Elena Shtereva, March 09 (BTA/GNA) – The 80th anniversary of the rescue of the Bulgarian Jews from the death camps was commemorated with rallies, a minute of silence and the laying of wreaths at monuments throughout the country.
The salvation of the Jews in Bulgaria is a remarkable, exceptional phenomenon, the Israel Council on Foreign Relations (ICFR) Director and Editor-in-Chief of the Israel Journal of Foreign Affairs, Dr Laurence Weinbaum, said in a lecture on dignity in the face of indifference and moral decadence at the international conference an international conference on “The Role of Jurists for the Salvation of the Bulgarian Jews,” held in Sofia on Thursday.
The salvation of the Bulgarian Jews was a civil society initiative, Weinbaum recalled. According to him, Bulgarians are rightly proud of this.
We cannot discuss in detail the biographies of 28,000 people, but if one leafs through them quickly, one will see that these rescuers were from different parties, and different walks of life in society, they did not have a single unifying factor, people were quite different, Dr Weinbaum added.
“We should all follow the light which Bulgaria emitted during World War II, it is the light that should guide us,” Israeli Ambassador in Sofia Yoram Elron said at the conference’s opening.
Ambassador Elron said Bulgaria stood up against the forces of evil during World War II and became the only country in which the number of Jews was larger after the war than before the war. He noted the important role of the Church, politicians, law professionals and ordinary citizens in rescuing the Bulgarian Jews.
But he added that the 11,000-plus Jews in the Bulgarian-administrated regions of Western Thrace and Vardar Macedonia, who were not saved, should not be forgotten either.
“Eighty years after the events of 1943, it is with particular anguish that we recall the tragic fate of 11,343 Jews who were not Bulgarian citizens and then resided in parts of the then Yugoslavia and Northern Greece, whom the local Bulgarian administration was unable to save.
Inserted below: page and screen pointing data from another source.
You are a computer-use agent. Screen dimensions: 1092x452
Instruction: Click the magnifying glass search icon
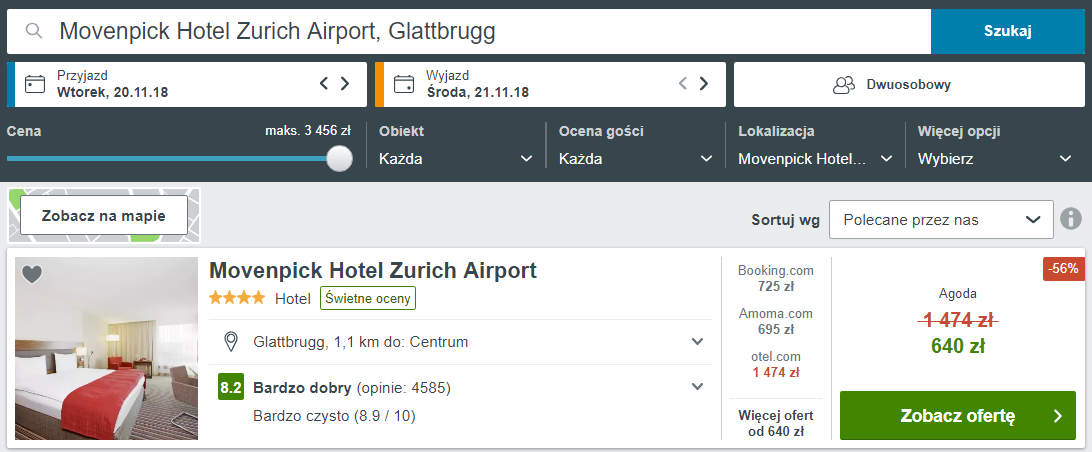[34, 31]
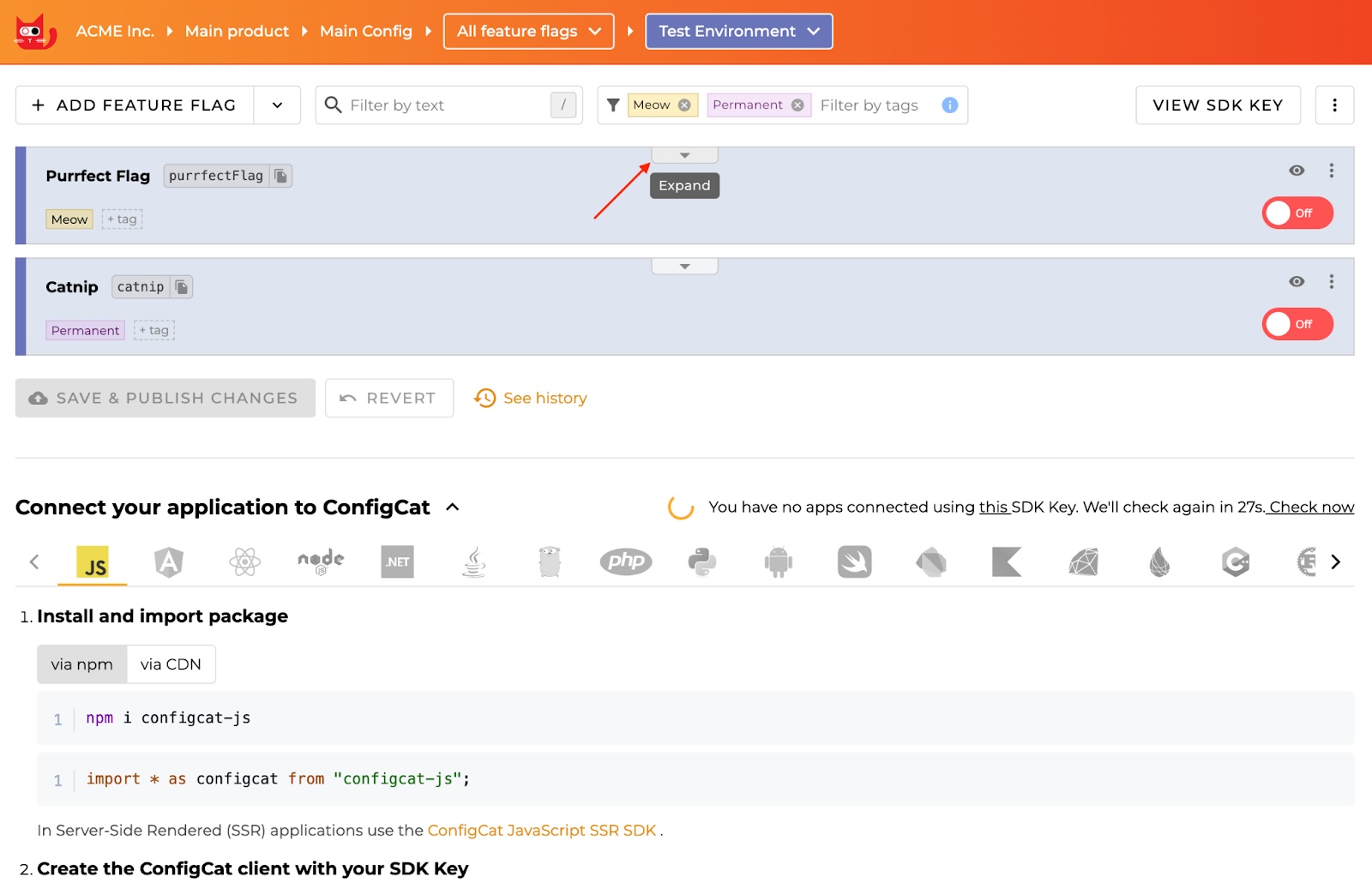Remove the Meow tag filter
This screenshot has height=895, width=1372.
pos(684,105)
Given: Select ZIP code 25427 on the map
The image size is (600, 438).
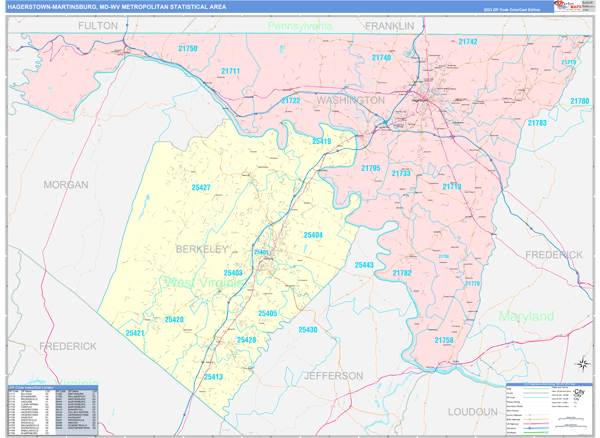Looking at the screenshot, I should point(201,187).
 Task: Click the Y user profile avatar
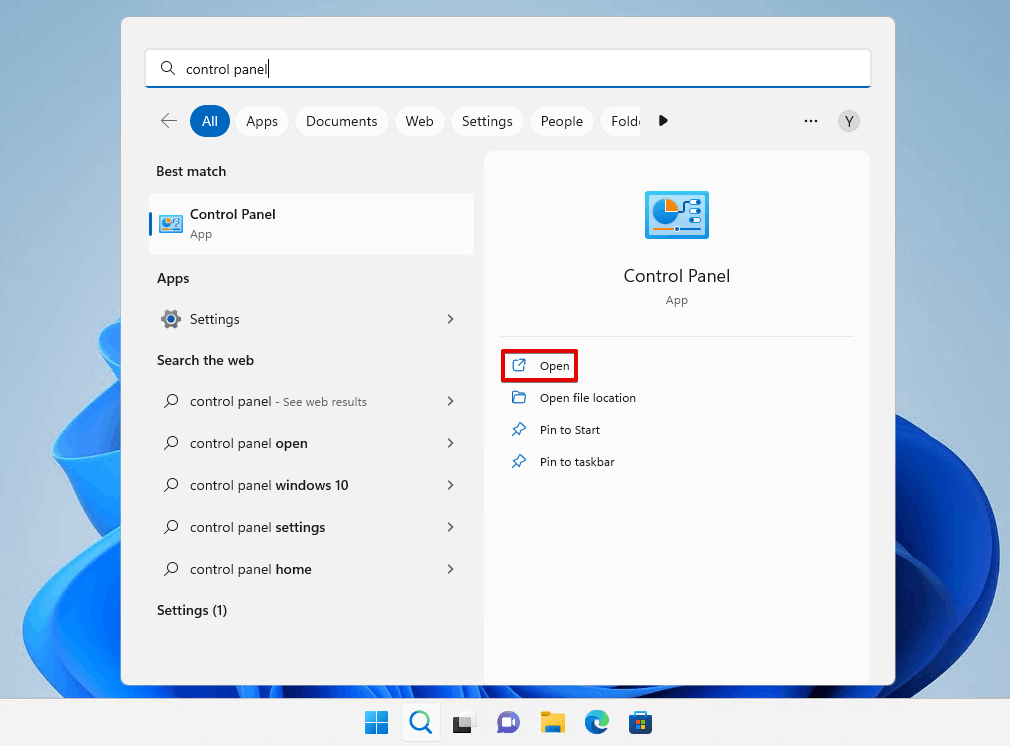(x=848, y=121)
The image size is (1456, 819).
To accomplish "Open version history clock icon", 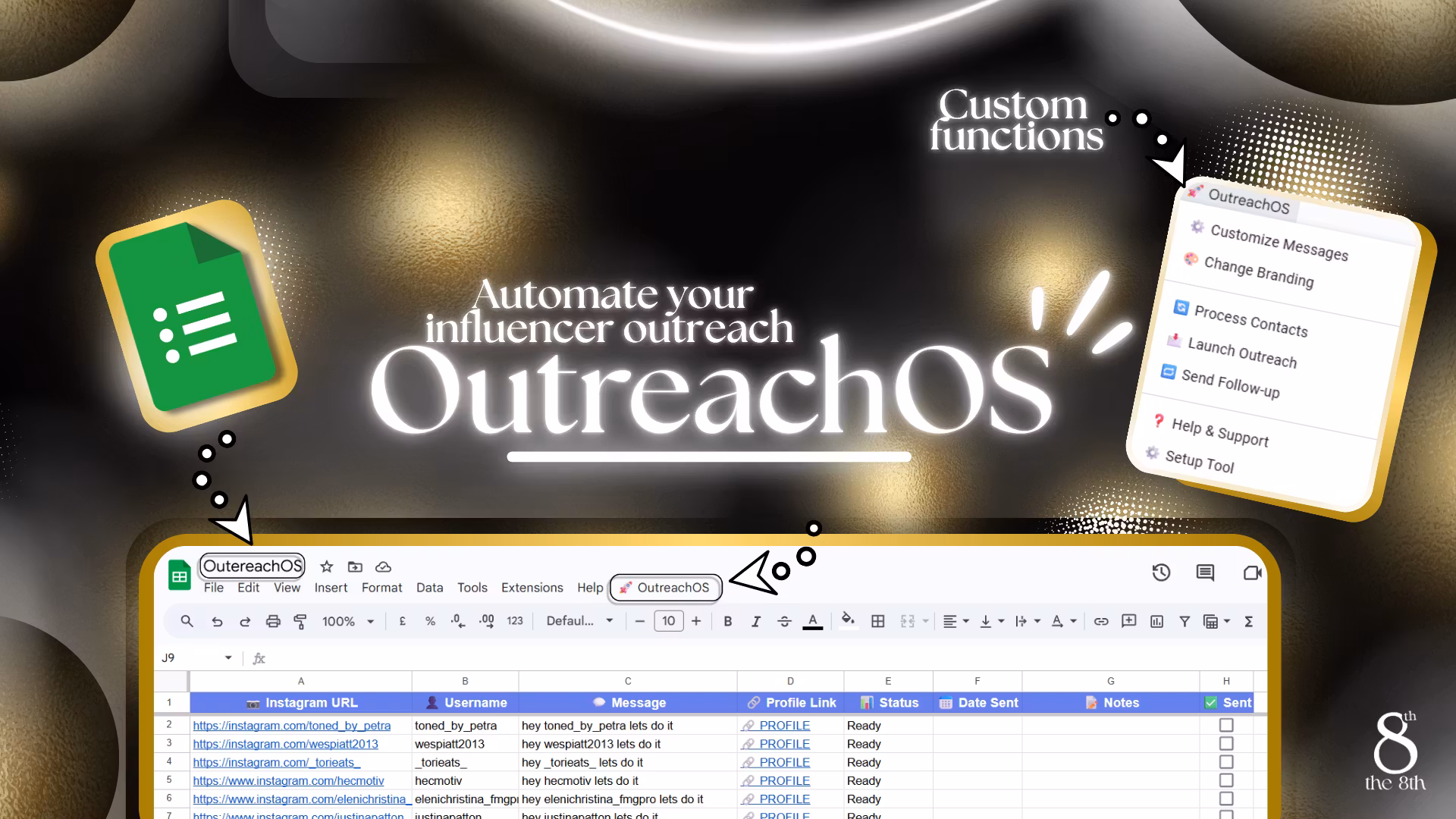I will coord(1161,573).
We deeply moan those innocent Holocaust victims and will never forget them,” Bulgarian Foreign Minister Nikolay Milkov said, addressing the opening of the conference.
Not enough is known about the bright example of Bulgaria, which saved its Jews, Vice President Iliana Iotova said addressing the conference “The Jurists’ Role in Saving Bulgarian Jews”. According to her, various experts, specialists and historians should do a lot of research into the facts so that it could be known for sure what happened in those dark months in late 1942 and early 1943.
Eighty years ago, Bulgaria succeeded in saving 48,000 Jews. This unprecedented act recorded one of the brightest pages not only in Bulgarian but in world history, the Vice President said.
She noted that in other European countries, there were individual acts, certain people, who managed to save thousands of Jews, but what was different in Bulgaria was that the entire Bulgarian public rose against the deportation, and the individual representatives, whose names are known, expressed the opinion not only of the public but also of institutions.
The forum is co-organized by the Bulgarian foreign and culture ministries, the Israeli Embassy in Sofia, the Association of Prosecutors in Bulgaria, the Chamber of Investigators in Bulgaria, and the Federation of Zionists in Bulgaria. The initiative is part of the National Programme for Marking the 80th Anniversary of the Salvation of the Bulgarian Jews during World War II and is co-financed by the Ministry of Culture.